Laura Bonanni, from Chieti, thoroughly discussed the evidence supporting EEG, video.-EEG and video-polysomnography. Posterior changes have the highest diagnostic accuracy for DLB, but some anterior changes may have some interest in monitoring progression. Video-polysomnography remains central in diagnosing REM sleep behaviour disorders, a core feature of DLB and an early manifestation of the disease.
Zuzana Walker, from London, discussed the evidence behind the use of DaTSCAN, amyloid and tau PET-imaging and FDG-imaging. Amyloid PET is not very good to differentiate Alzheimer’s disease (AD) and DLB, as DLB patients often have other pathological changes, namely amyloid deposition. DaTSCAN is an excellent biomarker for DLB, even outperforming clinical diagnosis in some pathological studies. Interestingly, tau deposition’s location is correlated to cognitive changes in DLB as in AD and it may appear in DLB patients without evidence of amyloid deposition.
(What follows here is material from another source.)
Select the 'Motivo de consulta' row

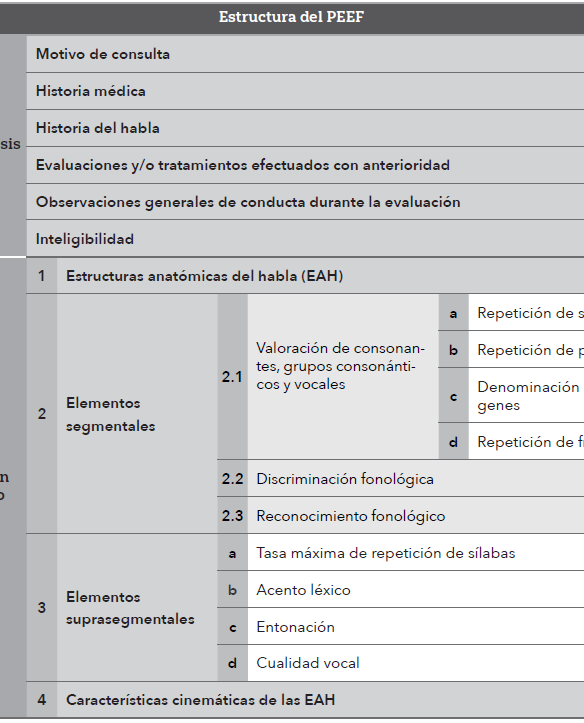pos(305,54)
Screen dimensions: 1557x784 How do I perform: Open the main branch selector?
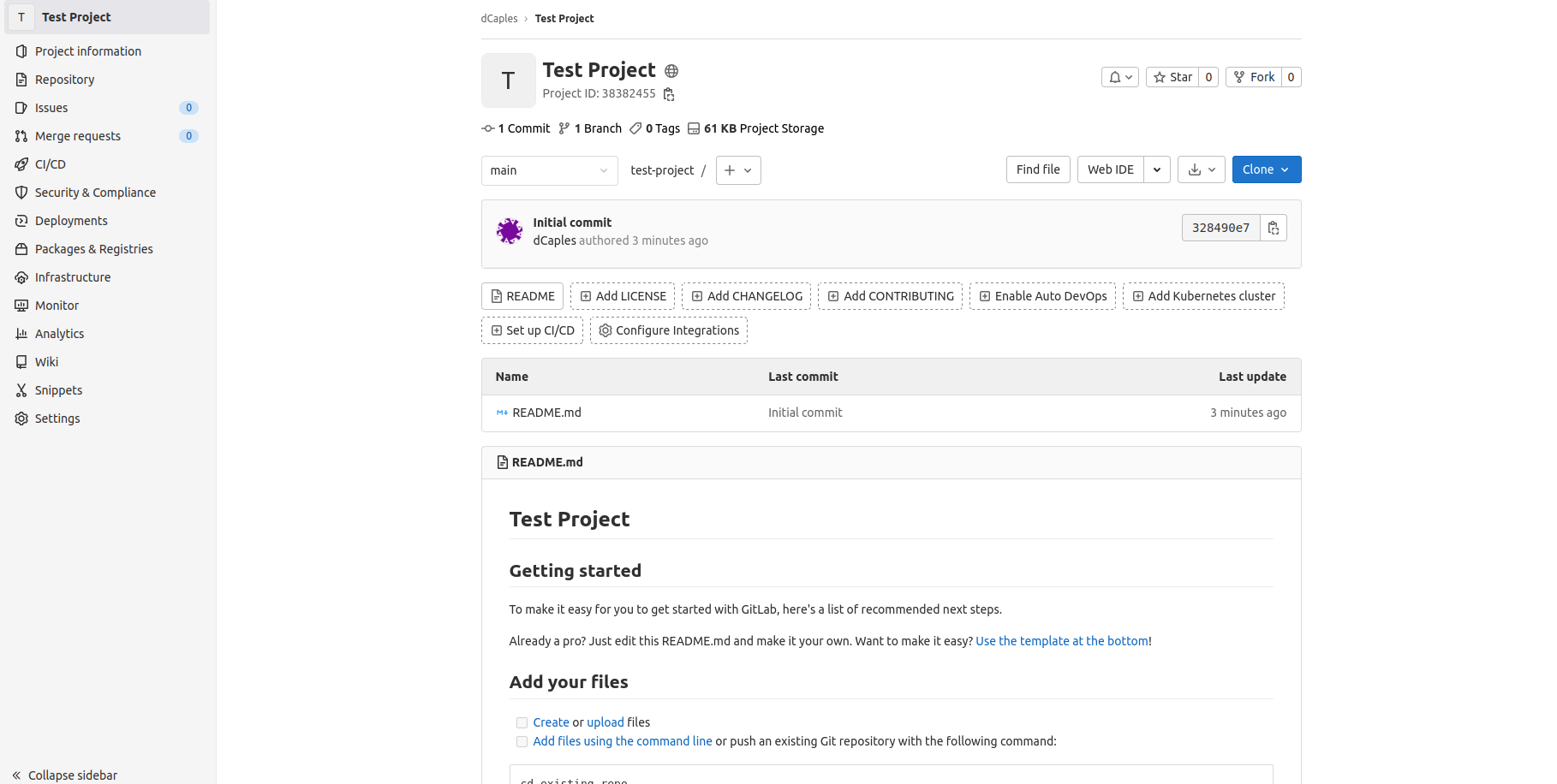click(x=549, y=170)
Flavio Nobilli commented on the importance of MIBG-scintigraphy, especially in patients that already have parkinsonism, in which DaTSCAN may be redundant.
Irena Rektorova, from Brno, discussed MRI. Relative sparing of hippocampus in atrophy is currently a supportive feature of DLB diagnosis. Some techniques may add insight into DLB, namely fMRI resting state studies, and DTI early changes. Neuromelanin sensitive MRI, 3-Tesla SWI MRI and quantitative susceptibility mapping may be future markers.
Evelien Lemstra, from Amsterdam, discussed CSF-markers. CSF alpha-synuclein has been disappointing. RT quic may significantly increase diagnostic yield in the near future for alpha-synuclein polymers. Some other markers, like low Abeta-38 and Abeta -42/Abeta-38 may add some information when distinguishing AD from DLB.